社交ダンス物語 183 レッツ ダンス

コラム

 前回のエッセイ(第182話)では、チビ・ハゲ中年の自分達が定年を迎える頃、マニュアル車やダンスホールは存在しているかどうか危ぶまれると書きました。事実、かつては栄えたダンスホールは、次々と閉店しております。ところで地球上では、いまだかつてないスピードで多くの動物や植物、魚などの生物の絶滅が進行しているといわれますね。絶滅寸前、数十年後いなくなるかもしれないといえば、動物ではオランウータンやクロサイ、スマトラトラやマウンテンゴリラなどがあげられます。喜ばしいことに、それらの絶滅危惧種の中には、最近の保護活動で数を増やしているものもいるそうですよ。筆者にとって、絶滅危惧種といえるマニュアル車とダンスホール、手厚い保護活動のもと、数十年後も健全に存続してもらいたいものです。(笑)
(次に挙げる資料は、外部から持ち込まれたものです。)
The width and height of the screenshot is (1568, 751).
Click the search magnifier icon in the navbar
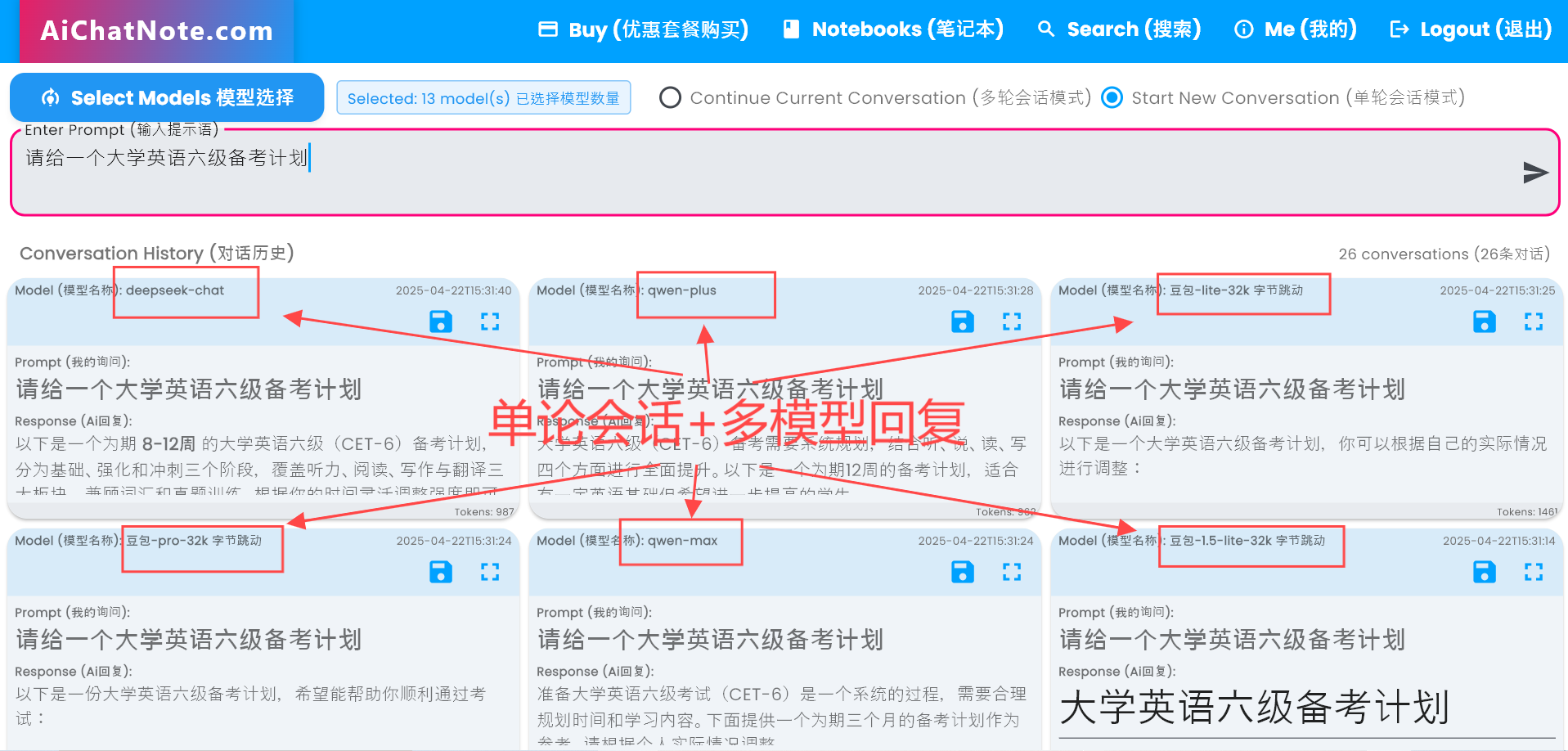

 ところで、絶滅寸前と危ぶまれながらも現存している数少ないダンスホールの中で、自分達のお気に入りといえば、富山県砺波市にあるダンスホール『銀の花』。平日はレッスンで使用されており、第1、第3日曜はパーティーで賑わっています。生演奏が嬉しい。パーティーでは午後3時からミキシングタイムがあります。サックスのお兄さんはイケメンで、競技ダンスの現役A級選手。ミキシングになるとステージから降りて来て、お客さんと踊ってくれます。何よりも驚くことは、ダンスホールのマスターが侍らせているカウンターを彩る美女軍団。その美しさは、まさに銀の花! ミキシングタイムになると、カウンターにいた美女達はお客さんのお相手をしてくれます。ちなみに、ダンスホールのマスターは、すらりとした長身色白の美男子で、プロのダンス教師。美しいのはお店の人ばかりじゃありません。そこに集う常連客も、北陸の豪雪地帯の田舎人とは思えない粋な紳士と淑女、しかも踊りは優美でダイナミック。とにかく、美しいものを見たいという人は、『銀の花』へ!

 さて、自分は毎晩のように夢をみると書きました。(第140話) 先日はダンスにまつわるオソロしい夢をみました。祖父が筆者の大切な競技用ドレスやお気に入りのビアグラスを、ぼっとん便所(汲み取り式トイレ)の中へ次々と放り込んでいるのです。のぞき込むと、あつらえたばかりの赤のスタンダードのドレスは○○まみれ。(涙) 生前の祖父の職業はお坊さま。『物欲』を捨てよ、『執着心』を捨てよという、お浄土からのメッセージでしょうか。でも、ダンス昇級という欲望は、ちょっとやそっと捨てる訳にはゆきません。欲がなくなってしまったら、人間とは言えませんので。ちなみに、「ごんげはん(富山ではお寺の住職をそう呼ぶ)は、座っておられるだけでありがたい。」と人々から拝まれていた祖父は生前、鯛の活き造りと血のしたたる肉が大好物(おじいちゃま、バラしてしまってゴメンナサイ)。悪夢は誰かに話した方が良いと言われますので、早速うちの病院の眼科スタッフに話したら、それはウン(運)のついた良い夢ですよと笑っていました。あれは悪夢ではなく、吉夢だったのですね。(笑) 秋の大会では、『強運』の赤い競技用ドレスをまとい、昇級を決めたいものです。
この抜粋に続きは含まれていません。